Não é da minha conta se ela já tem quase 30 anos, seja casada e tenha uma filha e mesmo assim pareça estar esperando que o mundo acabe em barranco para morrer encostada.
Mesmo não tendo nada a ver com a vida alheia, já faz um bom tempo que ando incomodada com a tal vizinha. Para os que não sabem, eu tenho duas enteadas, uma com 15 anos e a outra com 6 anos. A mais nova esta sempre na minha casa e a minha vizinha tem uma filha da mesma idade da minha enteada, que são amiguinhas e brincam juntas.
Até aí tudo bem, é ótimo que minha enteada tenha outra criança da idade dela para brincar e para bagunçar, mas eu acho que isso não dá o direito a mãe dela de querer me explorar.

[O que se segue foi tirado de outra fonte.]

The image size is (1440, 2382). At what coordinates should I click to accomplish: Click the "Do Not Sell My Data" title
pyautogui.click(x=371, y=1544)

Eu posso estar sendo muito rigorosa, implicante ou chata, mas acredito em limites e em bom-senso. Deixar uma criança brincar na casa da outra - o dia inteiro - e esquecer que tem filho, realmente me incomoda demais.
Enquanto a vizinha passa o dia sentada no portão, eu passo o dia ralando muito. Se é a minha enteada que vai brincar na casa da amiguinha, eu me preocupo se ela não esta dando trabalho, vou checar de vez em quando se esta tudo bem, chamo para as refeições e para dormir.
Como a vizinha nem comida gosta de fazer, deve achar que é minha obrigação alimentar sua filha. Ledo engano: não tenho o menor constrangimento de quando chega o horário do almoço, interromper a brincadeira e mandar a menina para a casa. Se você tem um filho, é sua obrigação zelar por ele e que mulher não gosta de ver sua filha limpa, arrumada e cheirosa? Ainda mais quando se tem tempo de sobra para isso?
É por isso que fico indignada e me recuso a ser o barranco para a vizinha se encostar.Tudo bem em oferecer um lanche, mas detesto me sentir usada. Como a maioria das mulheres, eu faço mil coisas ao mesmo tempo para dar conta do meu trabalho, da casa minha e da minha família.
Como diria meu marido toscamente: "cada cão que lamba sua caceta."